Some say this is a "hot air" intake. I do not believe it to be so. The standard air filter box (all but California) is located directly above the exhaust manifold and turbocharger, a definite hot spot on the engine. In addition the underhood temperature drops almost immediately when the car starts moving.

The K&N filter works well when cleaned and oiled once/year. Use of a K&N on gassers may be controversial but the diesel is pleased to burn up any possible excess oil anyway. The breather is a two-stage system using two catch cans. The upper goes into the air cleaner vent tube, then to the lower catch can.

In any case, it offers vastly improved access underhood and an improvement in performance particularly when combined with the removal of the EGR system. I installed this about 10k miles ago. The only drawback is increased induction noise, a growl which some may like. I know I do.

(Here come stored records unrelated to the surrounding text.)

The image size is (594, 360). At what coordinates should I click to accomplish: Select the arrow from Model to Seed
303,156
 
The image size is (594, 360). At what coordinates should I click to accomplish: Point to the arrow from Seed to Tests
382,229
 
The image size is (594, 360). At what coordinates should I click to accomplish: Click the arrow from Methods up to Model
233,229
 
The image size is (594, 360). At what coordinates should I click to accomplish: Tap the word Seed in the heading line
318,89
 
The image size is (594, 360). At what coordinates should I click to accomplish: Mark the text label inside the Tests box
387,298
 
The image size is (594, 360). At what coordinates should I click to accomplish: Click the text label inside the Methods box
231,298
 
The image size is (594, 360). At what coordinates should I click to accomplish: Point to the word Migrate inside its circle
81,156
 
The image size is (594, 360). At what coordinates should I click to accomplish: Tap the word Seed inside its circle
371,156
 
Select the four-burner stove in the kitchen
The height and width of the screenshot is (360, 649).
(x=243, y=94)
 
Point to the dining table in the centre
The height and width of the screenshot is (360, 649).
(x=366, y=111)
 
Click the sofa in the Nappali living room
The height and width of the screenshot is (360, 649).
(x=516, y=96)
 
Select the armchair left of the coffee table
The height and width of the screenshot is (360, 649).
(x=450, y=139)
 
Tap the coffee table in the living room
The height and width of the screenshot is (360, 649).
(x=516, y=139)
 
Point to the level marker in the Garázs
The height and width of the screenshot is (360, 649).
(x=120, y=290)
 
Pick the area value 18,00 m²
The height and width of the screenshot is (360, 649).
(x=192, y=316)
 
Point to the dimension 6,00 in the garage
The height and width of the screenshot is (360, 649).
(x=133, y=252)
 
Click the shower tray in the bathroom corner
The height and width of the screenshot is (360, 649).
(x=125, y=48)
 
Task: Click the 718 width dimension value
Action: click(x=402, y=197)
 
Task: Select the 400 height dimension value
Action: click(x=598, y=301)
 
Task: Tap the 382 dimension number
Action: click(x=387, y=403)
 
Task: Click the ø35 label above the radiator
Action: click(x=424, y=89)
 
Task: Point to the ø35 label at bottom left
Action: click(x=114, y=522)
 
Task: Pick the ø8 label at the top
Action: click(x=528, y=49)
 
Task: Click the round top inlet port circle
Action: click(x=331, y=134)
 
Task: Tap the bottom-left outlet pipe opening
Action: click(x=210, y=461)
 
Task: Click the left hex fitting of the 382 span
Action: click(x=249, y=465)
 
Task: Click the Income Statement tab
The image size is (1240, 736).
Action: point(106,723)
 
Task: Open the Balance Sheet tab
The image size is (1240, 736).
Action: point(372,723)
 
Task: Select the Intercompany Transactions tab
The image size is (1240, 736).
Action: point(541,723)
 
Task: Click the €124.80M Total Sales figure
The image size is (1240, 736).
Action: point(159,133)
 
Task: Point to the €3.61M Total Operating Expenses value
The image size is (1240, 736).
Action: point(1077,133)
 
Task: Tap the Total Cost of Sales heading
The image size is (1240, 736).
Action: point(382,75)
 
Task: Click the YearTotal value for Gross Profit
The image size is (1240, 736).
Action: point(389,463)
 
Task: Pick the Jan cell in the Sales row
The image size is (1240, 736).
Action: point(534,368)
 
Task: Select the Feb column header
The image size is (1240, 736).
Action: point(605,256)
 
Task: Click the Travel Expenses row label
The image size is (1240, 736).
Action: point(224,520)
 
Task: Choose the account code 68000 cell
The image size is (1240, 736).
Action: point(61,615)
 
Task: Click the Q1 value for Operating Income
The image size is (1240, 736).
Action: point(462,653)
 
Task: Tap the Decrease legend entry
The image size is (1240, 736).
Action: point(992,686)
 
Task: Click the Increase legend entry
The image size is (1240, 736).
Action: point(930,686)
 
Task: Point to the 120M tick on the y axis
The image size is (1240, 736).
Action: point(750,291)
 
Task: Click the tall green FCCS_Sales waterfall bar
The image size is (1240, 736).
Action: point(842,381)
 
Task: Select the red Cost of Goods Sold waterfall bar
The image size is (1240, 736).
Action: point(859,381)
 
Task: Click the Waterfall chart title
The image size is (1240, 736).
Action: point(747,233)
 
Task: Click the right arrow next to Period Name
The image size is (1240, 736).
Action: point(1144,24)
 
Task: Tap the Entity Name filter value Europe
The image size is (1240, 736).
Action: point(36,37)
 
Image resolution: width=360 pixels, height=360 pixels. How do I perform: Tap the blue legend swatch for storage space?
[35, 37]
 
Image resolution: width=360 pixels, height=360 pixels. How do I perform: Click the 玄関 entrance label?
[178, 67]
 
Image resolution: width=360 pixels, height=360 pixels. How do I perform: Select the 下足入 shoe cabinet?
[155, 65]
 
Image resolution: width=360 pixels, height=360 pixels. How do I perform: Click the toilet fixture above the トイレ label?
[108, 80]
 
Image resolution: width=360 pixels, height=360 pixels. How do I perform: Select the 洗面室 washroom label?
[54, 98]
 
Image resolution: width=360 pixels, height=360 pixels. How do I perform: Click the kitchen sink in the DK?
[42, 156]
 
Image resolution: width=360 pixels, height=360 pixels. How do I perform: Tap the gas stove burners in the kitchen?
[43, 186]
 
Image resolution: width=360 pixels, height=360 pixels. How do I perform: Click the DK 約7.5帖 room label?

lovedumpster 12-14-2015 01:24 PM

Yeah my set up is nearly identical to yours. The oem intake design is a pain in the ass.

cho 12-15-2015 03:22 AM

1 Attachment(s)
you can combine 2 merc solutions
air setup from 97 e300 turbo....

cheers

gsxr 12-21-2015 06:04 PM

Quote:

Originally Posted by cho (Post 3552813)
you can combine 2 merc solutions
air setup from 97 e300 turbo....

Now THAT is a nice solution!!!

:balloon2:

vstech 12-21-2015 06:59 PM

Quote:

Originally Posted by cho (Post 3552813)
you can combine 2 merc solutions
air setup from 97 e300 turbo....

cheers

Wow... Aside from the green garden hose, that looks great.